* REQUIRED TASK 1:
Answer these questions using the text about car seat safety, one answer per line, each marked like its question:
(a) For what combined length of time have Krystal and her husband worked as paramedics?
(b) According to the text, what car seat item is not used in Australia?
(c) In their time as on-road paramedics, what kind of accident did they never see?
* REQUIRED TASK 2:
Extend the text about car seat safety with a few more sentences, starting right after its final sentence.

* SUPPLIED TEXT:
###

Australian mum Krystal, who writes for parenting website Project Hot Mess, has been working with her husband as a paramedic for a collective period of 20 years. In their time as on-road paramedics, she says, they hadn’t seen a single accident where a child was harmed whilst properly restrained in their seat.

‘I’m a member of a lot of mothers groups and communities and the discussion around car seats is ALWAYS a heated one,’ she says. ‘People give their opinions on rear facing vs forward facing, side seat vs middle seat, chest clip height (FYI – Australia doesn’t use chest clips), straps, wearing jumpers… if there’s something to have an opinion on, it has been discussed before.’

But, she notes, there’s one thing that doesn’t get pointed out nearly enough, and that ensuring your child is strapped securely into their seats.

###

* DATASET CONTENT:
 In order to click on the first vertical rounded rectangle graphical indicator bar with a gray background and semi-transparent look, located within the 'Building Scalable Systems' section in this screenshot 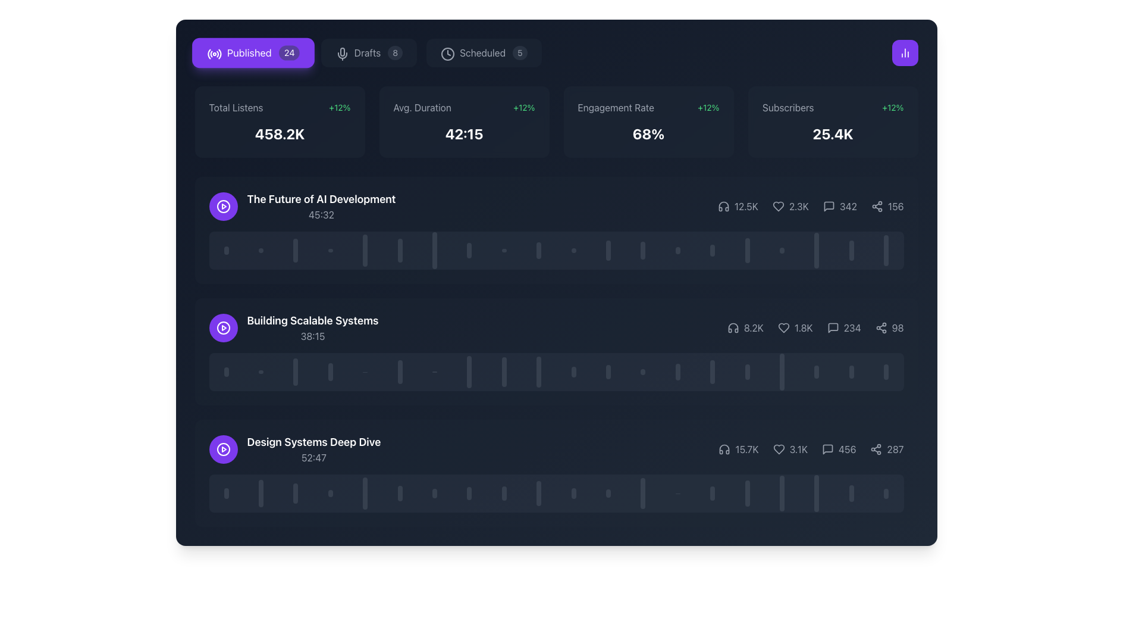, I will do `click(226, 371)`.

###

* EXPECTED ANSWER 1:
(a) 20 years.
(b) Chest clips.
(c) An accident where a child was harmed while properly restrained in their seat.

* EXPECTED ANSWER 2:
‘When you become a parent you spend AGES researching the ‘best’ car seat. You look for safety features, star ratings and reviews and fret over if you can afford the best.’

‘But, it doesn’t matter how much money you spend on a car seat if you DON’T strap your child in.’

It may sound simple, but Krystal points out that car seats are designed to withstand extreme collisions and so more often that not, failure of a car seat is down to human error.

She continues: ‘We’ve seen car seats ejected from vehicles, we’ve seen cars that have rolled over so many times you can barely tell which way is up, we’ve seen accidents where you would be certain there would be no survivors. But in our experience, the biggest difference between a child’s safety hasn’t been if they were in the $600 car seat or the $200 one. It’s been about those straps.’

In the image, which has gained well over 5,000 shares and nearly 700 comments, Krystal and her husband hold a car seat from each side, with their four-year-old son Alexander strapped securely in and held almost upside down, to illustrate that when used correctly, there was no way a child would be able to fall from a car seat.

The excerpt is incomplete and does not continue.